──────── DATA LINES ────────

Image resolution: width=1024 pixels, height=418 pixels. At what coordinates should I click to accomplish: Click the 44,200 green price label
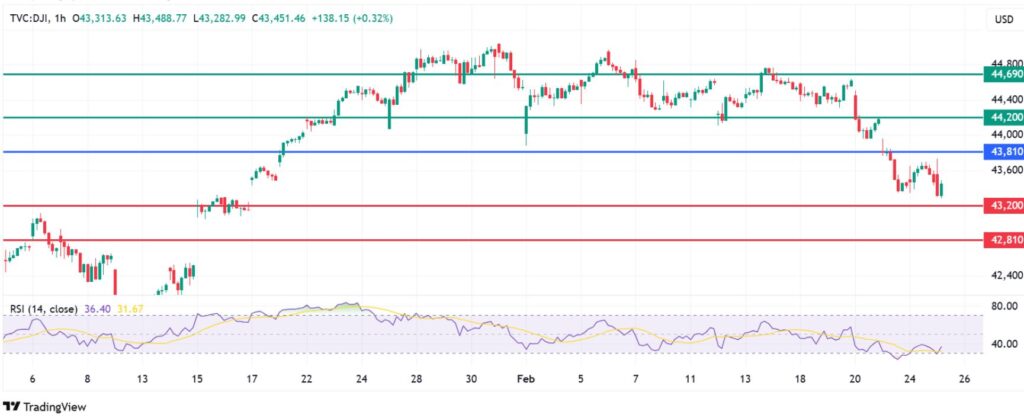[x=1002, y=117]
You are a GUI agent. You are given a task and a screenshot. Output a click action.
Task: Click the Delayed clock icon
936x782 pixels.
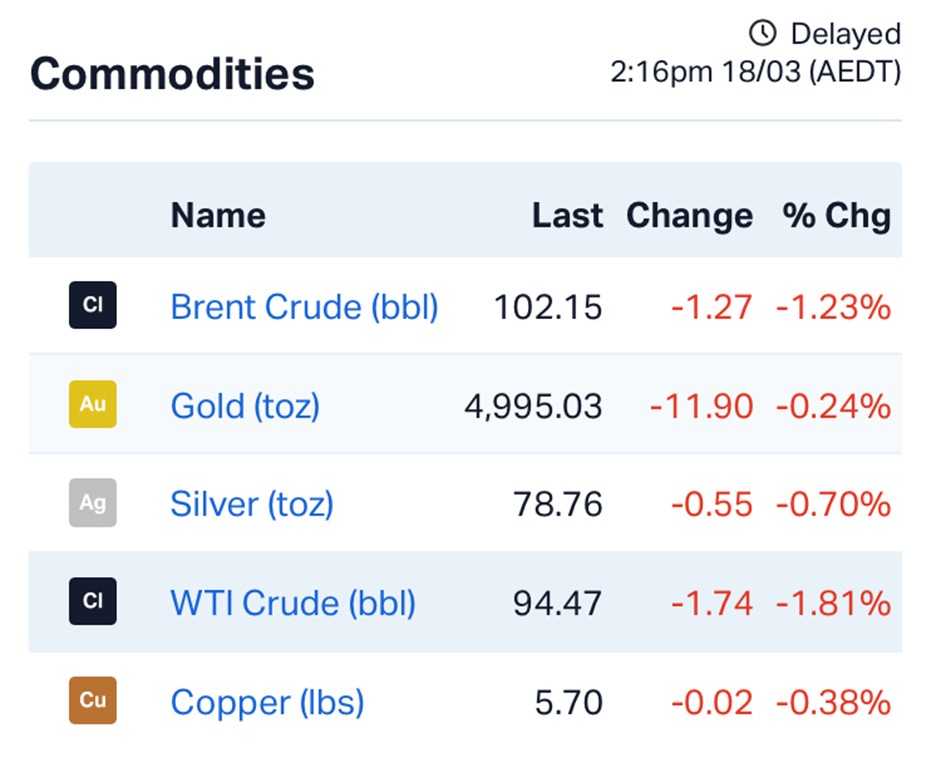tap(763, 34)
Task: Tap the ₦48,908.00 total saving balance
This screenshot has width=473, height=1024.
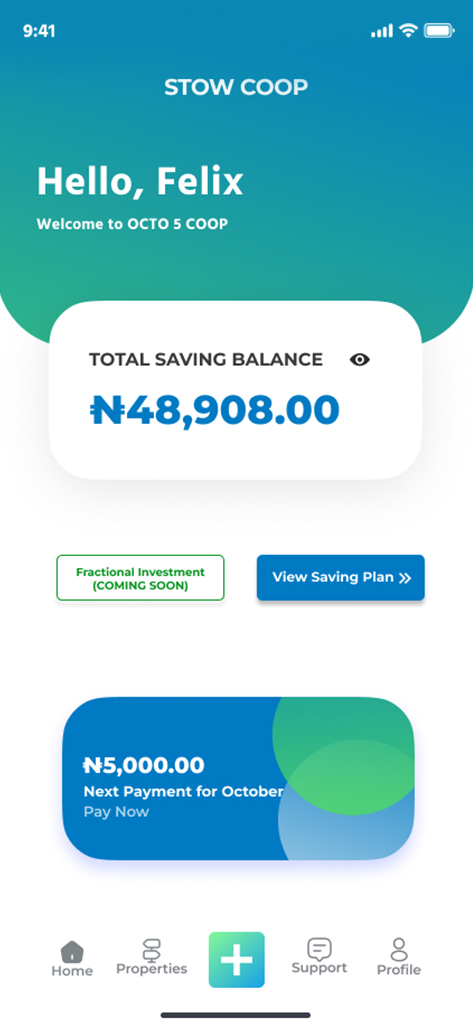Action: [x=214, y=411]
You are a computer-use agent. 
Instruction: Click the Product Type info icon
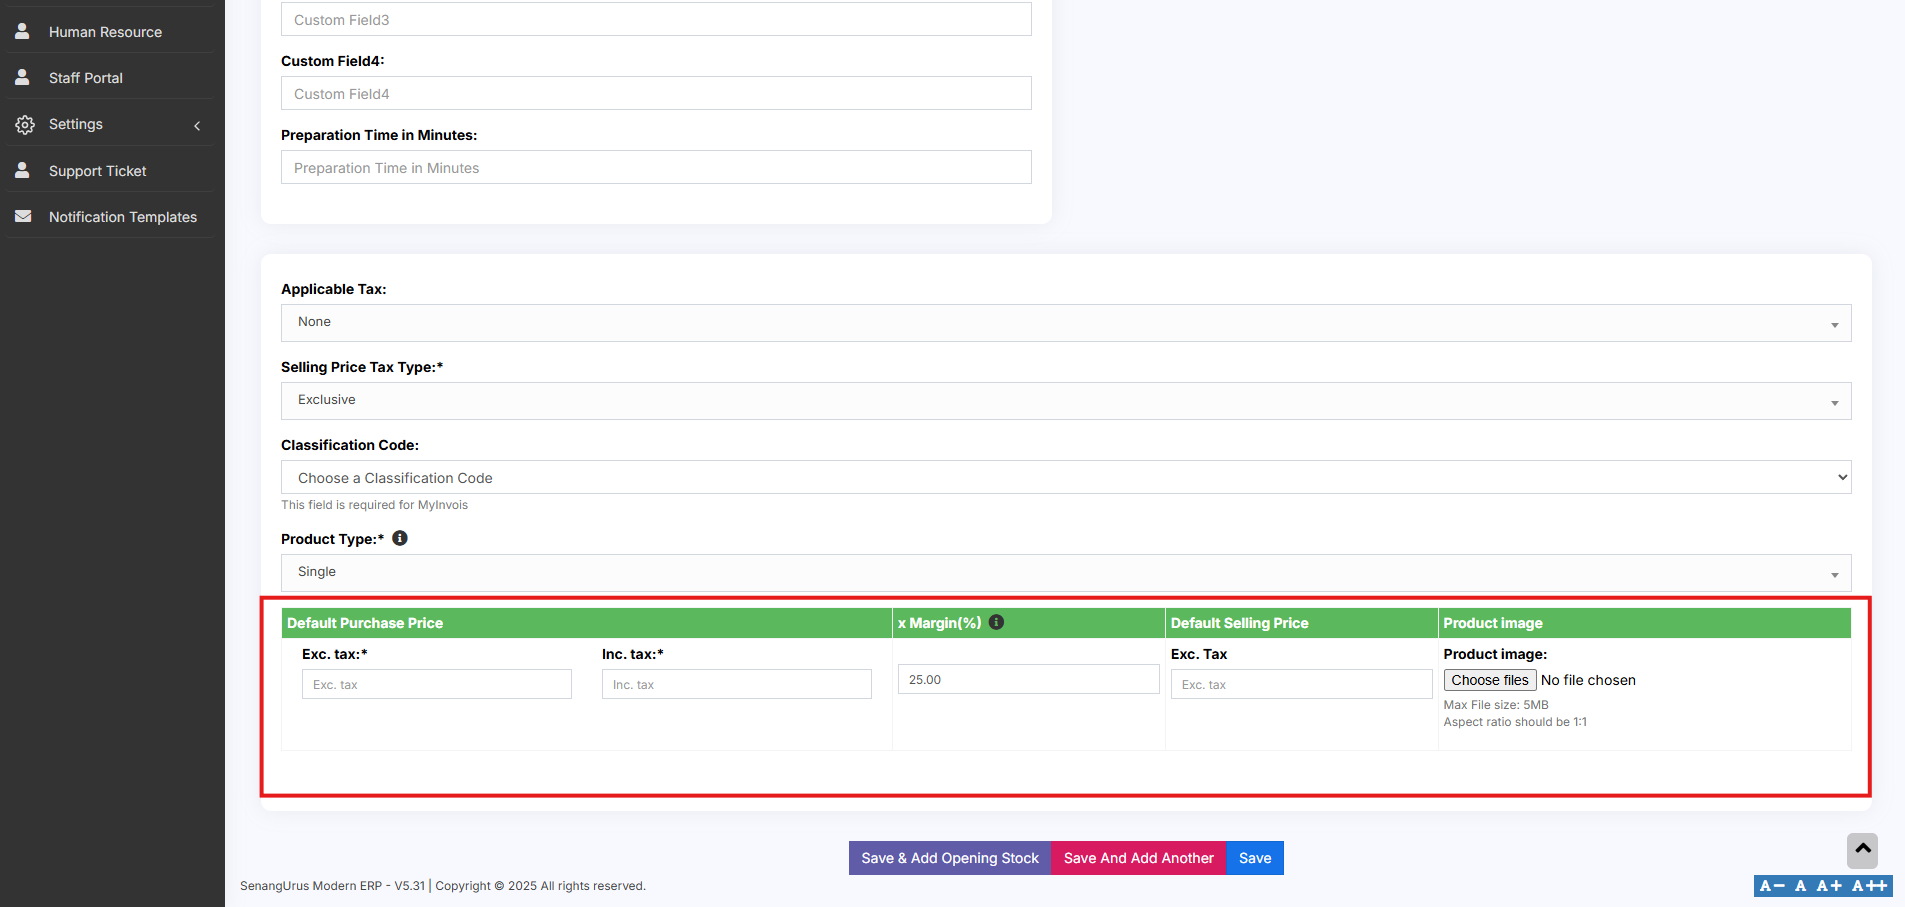400,538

────────

● EXERCISE DESCRIPTION
Update the lines above by replacing "screenshot" with "screen capture" and leaving all other text unchanged. Omit the pictures from your answer.

● EXERCISE OUTPUT
Image resolution: width=1024 pixels, height=418 pixels. At what coordinates should I click to accomplish: Click the 44,200 green price label
[x=1002, y=117]
You are a GUI agent. You are given a task and a screen capture. Output a click action.
Task: Click the Delayed clock icon
936x782 pixels.
tap(763, 34)
Task: Tap the ₦48,908.00 total saving balance
This screen capture has width=473, height=1024.
Action: [x=214, y=411]
You are a computer-use agent. 
Instruction: Click the Product Type info icon
400,538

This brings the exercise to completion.